Is America a paradise then, that promising paradise which has failed me, my friend Mr. Danso and countless others?

For first-generation Americans like me, America is a social and psychological prison of sorts. “Life really is war in America, unwinnable war it seems,” a friend tells me. “But I am tired being part of this attrition warfare.” This is not to say I can’t make the best or most out of my “economic imprisonment” in America―far from it. But Colorado was already closing its doors on me even before I could muster the courage to say its name right on my maiden tongue, to formally introduce myself into its open arms.

What do I do with the pain that doesn’t seem to go away?

The unrelenting bitterness?
The unrelenting suffering?
The unrelenting humiliation?
Even more importantly, what does America do with an engineer it trained, an engineer who also is a well-respected expert in wiping the behinds of others, an expert in cleaning up the vomits and soiled selves of his fellow human beings in exchange for his forced baptism in the roaring bonfires of wage slavery, bitterness, suffering, humiliation, and pain?

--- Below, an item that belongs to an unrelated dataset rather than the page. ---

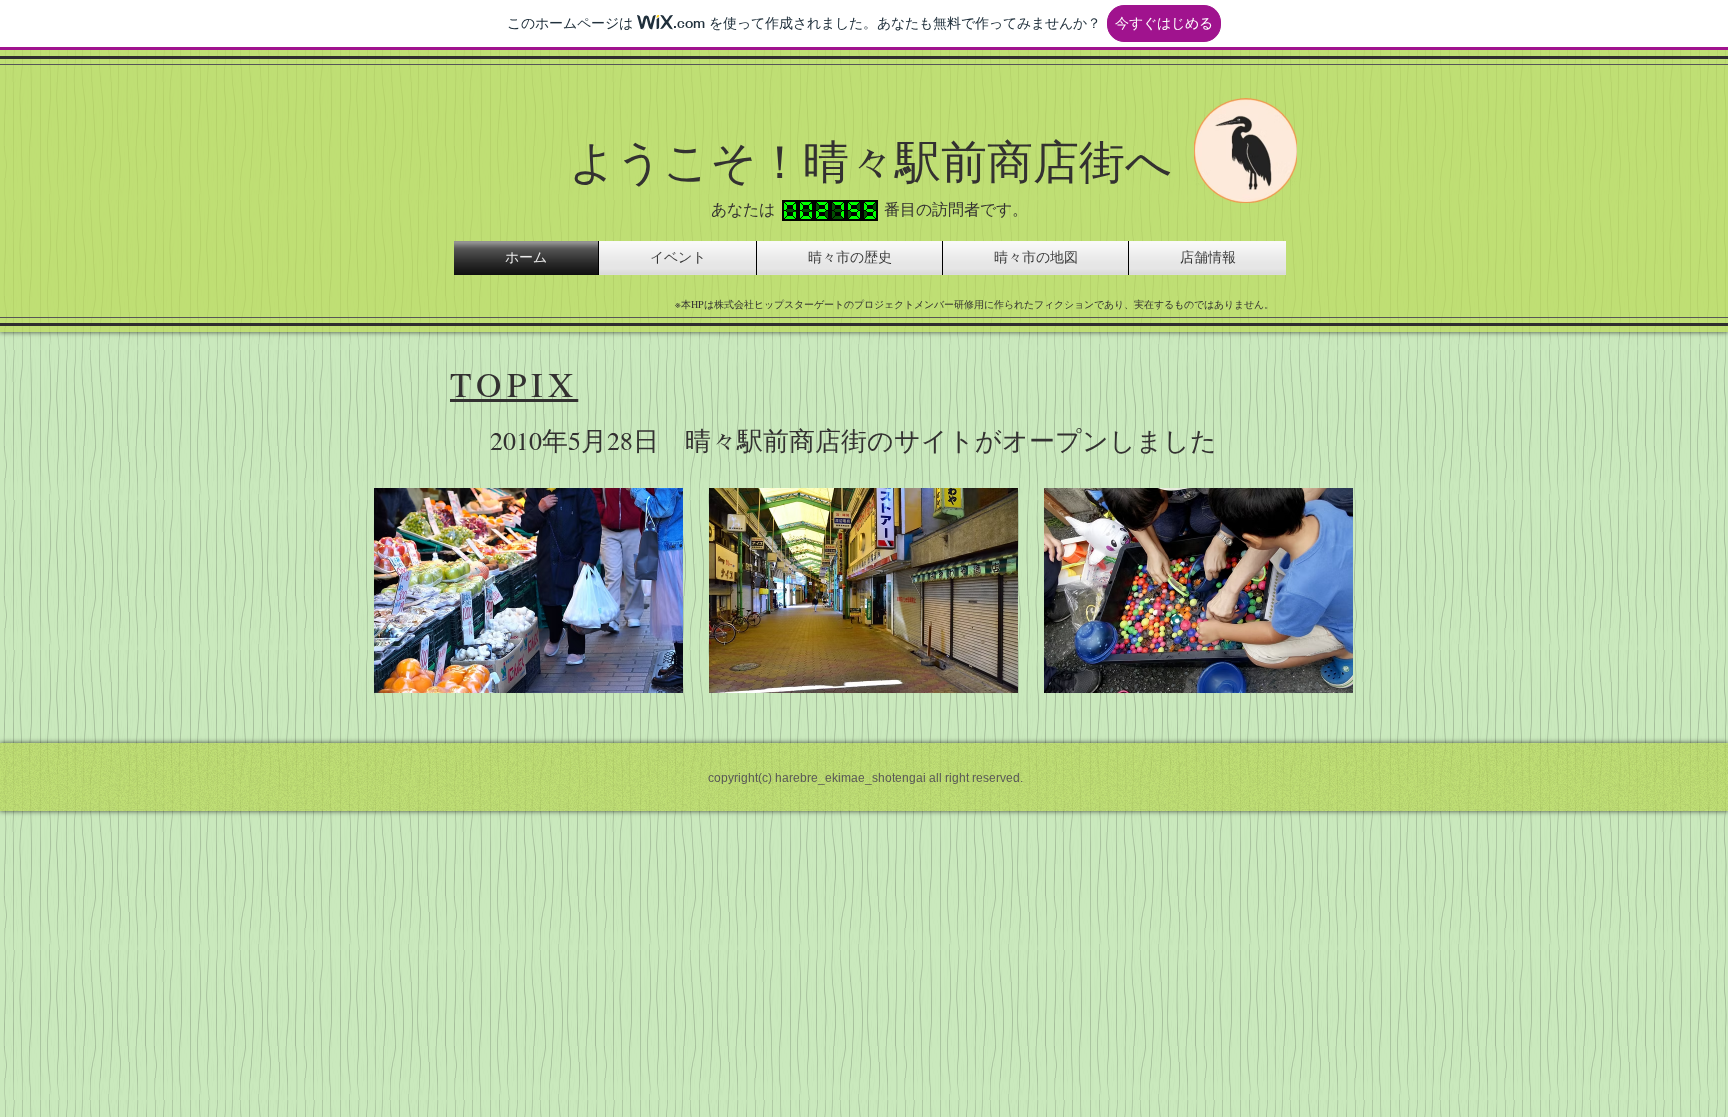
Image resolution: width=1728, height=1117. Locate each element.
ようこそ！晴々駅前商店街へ (870, 160)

“How can we ease the pain?” singers Beres Hammond and Maxi Priest ask.

How do we deal with his seemingly permanent psychological scars from racial discrimination and constant humiliation?

But I dare ask again, of the American, what has a good and hardworking and law-abiding person like me done to deserve this classic fate of unending humiliation and psycho-emotional abuse? Are we saying the vast possibilities of blackness are a curse? Is this what we really are saying?

Sad to say, the promising America that I have adopted as my new home and grown to love has become a living hell for me!